Multilayer emitter of molybdenum oxide/silver/molybdenum oxide thin films for silicon heterojunction solar cells: Device fabrication and electrical characterization

Abstract

In a simplified heterojunction crystalline silicon (c-Si) solar cell, a molybdenum oxide/silver/molybdenum oxide (MoOx/Ag/MoOx) stack has been investigated as an alternative to the well-known p-type amorphous silicon hydrogenated (a-Si: H) layer or a single layer of MoOx. The optical characteristics of the MoOx/Ag/MoOx multilayer were studied and found to have acceptable features for embedding on the solar cell's front side. Using a straightforward fabrication technique, thermal evaporation, a device structure composed of Al/Ag/MoOx/Ag/MoOx/n-Si/MoOx/Mg/Al has been fabricated.
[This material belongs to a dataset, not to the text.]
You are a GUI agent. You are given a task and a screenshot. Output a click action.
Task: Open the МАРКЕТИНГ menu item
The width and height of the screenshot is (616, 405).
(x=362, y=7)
Impedance spectroscopy measurements were performed and Nyquist plots revealed single semicircles in the frequency range (102 Hz - 106 Hz) and at different temperatures, indicating the formation of a junction between MoOx/Ag/MoOx and n-Si substrate and the establishment of good Ohmic contacts for the front/rear electrodes. Moreover, capacitance-voltage characteristics were used to determine the temperature dependency of the built-in potential, doping concentration, and depletion width. The temperature-dependent current-voltage plots for the cell suggested that the predominant carrier transport mechanisms in the forward bias regime are trap-assisted tunneling at V> 0.35 V and e-h pair recombination at 0.35–0.75 V. For the reverse bias regime, carriers transport is dominated by the current generation in the space-charge region. Additionally, the photovoltaic performance of the solar cell was measured under illumination.